[Start of section]

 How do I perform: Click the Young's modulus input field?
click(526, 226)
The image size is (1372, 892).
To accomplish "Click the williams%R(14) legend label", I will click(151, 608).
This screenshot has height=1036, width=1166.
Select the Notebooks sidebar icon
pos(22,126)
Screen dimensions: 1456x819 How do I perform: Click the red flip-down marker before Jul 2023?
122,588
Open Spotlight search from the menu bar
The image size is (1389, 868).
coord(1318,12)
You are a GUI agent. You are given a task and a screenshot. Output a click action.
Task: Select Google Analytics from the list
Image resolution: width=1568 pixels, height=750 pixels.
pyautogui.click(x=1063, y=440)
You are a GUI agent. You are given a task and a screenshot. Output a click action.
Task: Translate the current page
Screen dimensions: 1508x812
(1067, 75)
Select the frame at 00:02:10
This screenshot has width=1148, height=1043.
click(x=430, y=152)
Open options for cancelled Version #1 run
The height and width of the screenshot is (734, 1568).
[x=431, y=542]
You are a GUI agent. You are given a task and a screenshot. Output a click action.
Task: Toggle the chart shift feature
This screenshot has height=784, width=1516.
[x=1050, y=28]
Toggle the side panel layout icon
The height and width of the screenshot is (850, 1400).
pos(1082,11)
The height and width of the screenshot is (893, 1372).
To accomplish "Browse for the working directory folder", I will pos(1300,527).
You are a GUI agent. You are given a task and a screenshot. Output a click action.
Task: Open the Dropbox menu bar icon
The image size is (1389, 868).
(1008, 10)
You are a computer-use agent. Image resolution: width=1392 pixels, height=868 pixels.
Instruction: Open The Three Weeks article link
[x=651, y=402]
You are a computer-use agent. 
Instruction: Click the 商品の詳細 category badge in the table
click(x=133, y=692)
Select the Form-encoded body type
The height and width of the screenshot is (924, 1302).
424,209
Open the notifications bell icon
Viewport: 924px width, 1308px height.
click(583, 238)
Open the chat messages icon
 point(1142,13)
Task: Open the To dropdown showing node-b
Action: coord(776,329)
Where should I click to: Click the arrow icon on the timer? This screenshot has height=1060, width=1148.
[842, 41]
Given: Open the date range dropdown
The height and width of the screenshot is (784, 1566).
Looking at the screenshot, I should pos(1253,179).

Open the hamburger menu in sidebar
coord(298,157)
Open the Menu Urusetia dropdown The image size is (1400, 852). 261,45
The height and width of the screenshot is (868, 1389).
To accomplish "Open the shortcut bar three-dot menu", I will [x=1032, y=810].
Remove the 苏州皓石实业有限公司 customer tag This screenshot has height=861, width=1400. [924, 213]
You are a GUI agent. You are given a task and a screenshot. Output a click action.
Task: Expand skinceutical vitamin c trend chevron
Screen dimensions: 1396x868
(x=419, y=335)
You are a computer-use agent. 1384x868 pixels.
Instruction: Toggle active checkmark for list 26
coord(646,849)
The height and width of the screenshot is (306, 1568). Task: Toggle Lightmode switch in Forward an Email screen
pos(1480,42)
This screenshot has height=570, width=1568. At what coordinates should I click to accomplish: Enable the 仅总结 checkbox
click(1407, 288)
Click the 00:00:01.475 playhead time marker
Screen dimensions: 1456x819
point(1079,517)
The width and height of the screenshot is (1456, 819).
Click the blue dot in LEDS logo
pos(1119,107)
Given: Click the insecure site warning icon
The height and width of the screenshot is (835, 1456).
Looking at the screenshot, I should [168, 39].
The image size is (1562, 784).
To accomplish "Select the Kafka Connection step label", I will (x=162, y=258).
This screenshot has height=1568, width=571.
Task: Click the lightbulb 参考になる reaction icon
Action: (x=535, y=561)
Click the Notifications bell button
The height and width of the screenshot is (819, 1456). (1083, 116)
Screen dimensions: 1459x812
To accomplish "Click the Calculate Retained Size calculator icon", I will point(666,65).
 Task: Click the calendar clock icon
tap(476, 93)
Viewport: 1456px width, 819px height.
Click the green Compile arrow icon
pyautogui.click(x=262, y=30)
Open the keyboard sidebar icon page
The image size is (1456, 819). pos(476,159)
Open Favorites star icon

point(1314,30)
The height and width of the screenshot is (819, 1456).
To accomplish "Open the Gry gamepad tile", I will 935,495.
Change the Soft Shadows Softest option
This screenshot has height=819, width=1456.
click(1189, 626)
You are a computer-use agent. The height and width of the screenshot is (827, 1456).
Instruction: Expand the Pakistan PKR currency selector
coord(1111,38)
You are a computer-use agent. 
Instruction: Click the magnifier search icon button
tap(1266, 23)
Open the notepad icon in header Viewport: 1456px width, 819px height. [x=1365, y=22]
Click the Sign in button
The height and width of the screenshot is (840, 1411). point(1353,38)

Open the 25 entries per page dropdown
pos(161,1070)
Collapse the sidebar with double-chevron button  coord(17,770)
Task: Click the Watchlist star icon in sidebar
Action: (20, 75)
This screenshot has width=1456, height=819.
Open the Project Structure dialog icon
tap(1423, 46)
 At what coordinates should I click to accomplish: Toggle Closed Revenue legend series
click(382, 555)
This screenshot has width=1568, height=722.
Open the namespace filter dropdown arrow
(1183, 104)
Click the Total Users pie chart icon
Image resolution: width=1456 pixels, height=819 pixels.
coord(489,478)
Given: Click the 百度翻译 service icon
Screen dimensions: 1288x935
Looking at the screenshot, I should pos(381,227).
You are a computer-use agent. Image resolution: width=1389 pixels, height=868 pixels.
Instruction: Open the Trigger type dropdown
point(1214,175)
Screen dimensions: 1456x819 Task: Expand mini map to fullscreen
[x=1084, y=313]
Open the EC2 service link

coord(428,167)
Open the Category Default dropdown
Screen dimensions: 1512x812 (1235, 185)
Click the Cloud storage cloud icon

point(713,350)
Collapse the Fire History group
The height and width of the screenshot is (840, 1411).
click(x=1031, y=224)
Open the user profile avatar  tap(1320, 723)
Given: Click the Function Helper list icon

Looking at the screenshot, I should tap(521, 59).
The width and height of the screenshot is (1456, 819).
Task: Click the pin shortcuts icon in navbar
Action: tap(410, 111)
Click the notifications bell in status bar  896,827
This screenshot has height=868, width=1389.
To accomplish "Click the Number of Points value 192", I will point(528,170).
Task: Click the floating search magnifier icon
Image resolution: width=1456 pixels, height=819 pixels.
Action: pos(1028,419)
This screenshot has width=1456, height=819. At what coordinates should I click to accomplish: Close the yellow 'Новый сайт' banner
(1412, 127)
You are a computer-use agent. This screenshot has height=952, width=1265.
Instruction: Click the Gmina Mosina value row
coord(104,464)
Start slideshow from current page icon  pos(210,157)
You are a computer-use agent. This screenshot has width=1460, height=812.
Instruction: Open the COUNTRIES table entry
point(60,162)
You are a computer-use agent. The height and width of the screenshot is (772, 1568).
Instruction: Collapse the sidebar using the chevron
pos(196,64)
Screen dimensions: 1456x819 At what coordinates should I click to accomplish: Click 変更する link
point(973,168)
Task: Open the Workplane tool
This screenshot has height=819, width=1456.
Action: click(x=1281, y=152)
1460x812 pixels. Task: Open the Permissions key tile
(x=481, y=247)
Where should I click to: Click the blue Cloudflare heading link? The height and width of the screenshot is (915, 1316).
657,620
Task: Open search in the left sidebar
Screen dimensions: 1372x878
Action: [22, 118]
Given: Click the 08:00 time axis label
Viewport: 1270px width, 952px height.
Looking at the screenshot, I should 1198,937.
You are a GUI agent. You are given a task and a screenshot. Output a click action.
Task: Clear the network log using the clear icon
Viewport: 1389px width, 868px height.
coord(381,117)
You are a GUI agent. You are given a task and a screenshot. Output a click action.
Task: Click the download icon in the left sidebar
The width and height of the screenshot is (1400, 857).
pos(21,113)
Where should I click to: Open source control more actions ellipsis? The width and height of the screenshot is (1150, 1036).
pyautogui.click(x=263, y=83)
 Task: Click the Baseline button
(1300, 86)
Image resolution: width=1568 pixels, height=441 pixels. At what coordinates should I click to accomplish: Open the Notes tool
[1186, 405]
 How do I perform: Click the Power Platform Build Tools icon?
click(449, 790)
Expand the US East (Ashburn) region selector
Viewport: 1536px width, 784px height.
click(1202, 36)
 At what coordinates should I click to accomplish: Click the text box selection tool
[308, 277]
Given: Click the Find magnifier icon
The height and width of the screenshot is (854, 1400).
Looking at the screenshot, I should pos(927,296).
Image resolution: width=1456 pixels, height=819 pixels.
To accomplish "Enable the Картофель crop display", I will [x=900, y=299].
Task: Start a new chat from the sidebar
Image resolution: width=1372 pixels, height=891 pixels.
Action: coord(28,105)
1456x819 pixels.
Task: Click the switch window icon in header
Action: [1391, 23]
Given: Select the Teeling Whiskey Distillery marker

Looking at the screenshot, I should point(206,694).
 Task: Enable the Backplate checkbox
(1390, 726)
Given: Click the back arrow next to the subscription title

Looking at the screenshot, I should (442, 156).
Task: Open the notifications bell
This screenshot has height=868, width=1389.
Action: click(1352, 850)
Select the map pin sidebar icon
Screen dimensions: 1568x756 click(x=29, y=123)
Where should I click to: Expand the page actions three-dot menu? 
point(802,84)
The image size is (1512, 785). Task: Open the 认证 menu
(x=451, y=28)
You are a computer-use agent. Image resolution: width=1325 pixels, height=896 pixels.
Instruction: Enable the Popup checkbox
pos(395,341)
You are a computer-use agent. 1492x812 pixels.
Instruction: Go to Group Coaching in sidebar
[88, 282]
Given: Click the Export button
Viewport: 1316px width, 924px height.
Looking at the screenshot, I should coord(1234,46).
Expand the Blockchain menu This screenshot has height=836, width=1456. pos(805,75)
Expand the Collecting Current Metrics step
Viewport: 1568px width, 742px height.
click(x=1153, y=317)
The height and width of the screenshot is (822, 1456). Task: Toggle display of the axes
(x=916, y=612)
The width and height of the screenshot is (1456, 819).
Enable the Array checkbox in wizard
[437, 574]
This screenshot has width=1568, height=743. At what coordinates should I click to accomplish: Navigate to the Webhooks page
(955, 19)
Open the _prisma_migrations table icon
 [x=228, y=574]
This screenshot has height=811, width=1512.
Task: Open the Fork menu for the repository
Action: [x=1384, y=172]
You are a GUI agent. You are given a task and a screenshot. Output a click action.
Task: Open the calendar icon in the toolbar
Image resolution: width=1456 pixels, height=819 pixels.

[End of section]

**Activity**: Search the entries above for the string "left". Copy each line in which it appears.

**Reply to the exercise**:
Task: Open search in the left sidebar
Task: Click the download icon in the left sidebar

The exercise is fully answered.